Wi-Fi devices such as smart speakers and thermostat can function and be controlled in conjunction with one another to create a 'connected' working or living environment in your smart home.
UK-based online device recycler Recyclezone has analysed the latest findings from Mindshare to find out what smart home technology we really want to own.
It surveyed more than 6,000 UK-based respondents to identify the new type of smart technology they would most like in their home.
Almost half of respondents (46 percent) most wanted to have a smart thermostat which automatically adjusts based on an individual's body temperature in their home.
Two out of five of us (40 percent) would purchase and use a smart vacuum cleaner that can also move items or clutter off the floor.
Almost two out of five respondents (37 percent) are attracted by the concept of a smart fridge that suggests recipes based on what food is in there.
Over one in three (34 percent) want kitchen appliances that can connect and be remotely controlled by smart speakers or voice assistants and one in three (32 percent) of property owners are drawn to the appeal of a laundry-folding robot.
Contrastingly, a smart kettle that can be controlled by a phone, is the smart tech product that we are least open to purchasing and using -- only three out of 10 (30 percent) would be happy with it.
And only one in three (30 percent) would consider fitting smart shelves that can automatically and conveniently re-order items as soon as they run out
Respondents were more open to streaming events and virtual reality.
Over two out of five (43 percent) would be most open to watching a theatre production or concert live streamed to their local cinema, and 37 percent want to experience a concert or event from the comfort of their sofa via a virtual reality (VR) headset.
However, only one in four (27 percent) would plan to virtually meet up with their friends to play games using a VR headset.

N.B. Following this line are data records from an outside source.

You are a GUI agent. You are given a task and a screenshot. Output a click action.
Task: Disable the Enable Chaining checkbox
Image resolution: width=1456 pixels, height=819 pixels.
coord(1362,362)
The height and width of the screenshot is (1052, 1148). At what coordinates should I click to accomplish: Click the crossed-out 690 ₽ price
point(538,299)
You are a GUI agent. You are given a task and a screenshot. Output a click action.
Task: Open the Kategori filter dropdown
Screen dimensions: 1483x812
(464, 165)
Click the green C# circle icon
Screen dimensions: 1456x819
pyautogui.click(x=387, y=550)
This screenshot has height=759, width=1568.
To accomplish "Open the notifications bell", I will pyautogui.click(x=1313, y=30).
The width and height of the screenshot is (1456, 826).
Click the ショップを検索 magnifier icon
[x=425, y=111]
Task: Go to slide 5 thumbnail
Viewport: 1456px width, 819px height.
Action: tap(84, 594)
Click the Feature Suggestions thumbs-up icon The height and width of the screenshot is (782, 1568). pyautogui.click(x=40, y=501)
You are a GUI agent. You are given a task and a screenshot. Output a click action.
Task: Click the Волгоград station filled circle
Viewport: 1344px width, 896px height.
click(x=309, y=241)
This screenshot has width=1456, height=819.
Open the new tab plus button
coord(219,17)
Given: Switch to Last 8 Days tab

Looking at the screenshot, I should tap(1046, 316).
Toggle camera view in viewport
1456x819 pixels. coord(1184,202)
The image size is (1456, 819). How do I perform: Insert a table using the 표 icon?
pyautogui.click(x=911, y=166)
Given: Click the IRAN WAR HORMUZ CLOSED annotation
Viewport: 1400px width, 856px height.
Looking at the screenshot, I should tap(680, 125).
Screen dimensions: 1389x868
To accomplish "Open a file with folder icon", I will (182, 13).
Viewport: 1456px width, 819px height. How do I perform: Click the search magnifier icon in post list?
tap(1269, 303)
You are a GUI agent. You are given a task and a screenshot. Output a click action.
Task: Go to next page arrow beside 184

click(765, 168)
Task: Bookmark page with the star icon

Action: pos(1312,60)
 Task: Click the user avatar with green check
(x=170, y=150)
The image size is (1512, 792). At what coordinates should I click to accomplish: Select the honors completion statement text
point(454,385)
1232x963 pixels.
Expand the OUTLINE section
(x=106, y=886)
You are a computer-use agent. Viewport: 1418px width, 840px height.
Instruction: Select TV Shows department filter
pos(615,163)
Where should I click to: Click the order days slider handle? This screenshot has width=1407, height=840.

Almost three out of 10 (29 percent) have a preference to live video chat with a sales person as opposed to physically talking to them. This way, they can avoid the issues typical associated with in-store shopping, such as long queues and lack of parking.
One in three (35 percent) want to try an interactive shopping method -- whereby they can buy the clothing people are wearing on TV through an app in real time.
Shawn Hallums, a spokesperson from RecycleZone.org.uk said: "We are in the era of instant gratification -- where people want to utilise technology that makes different aspects of their life easier and more efficient. Companies have quickly realised this and created a multitude of devices and applications to cater to this apparent need."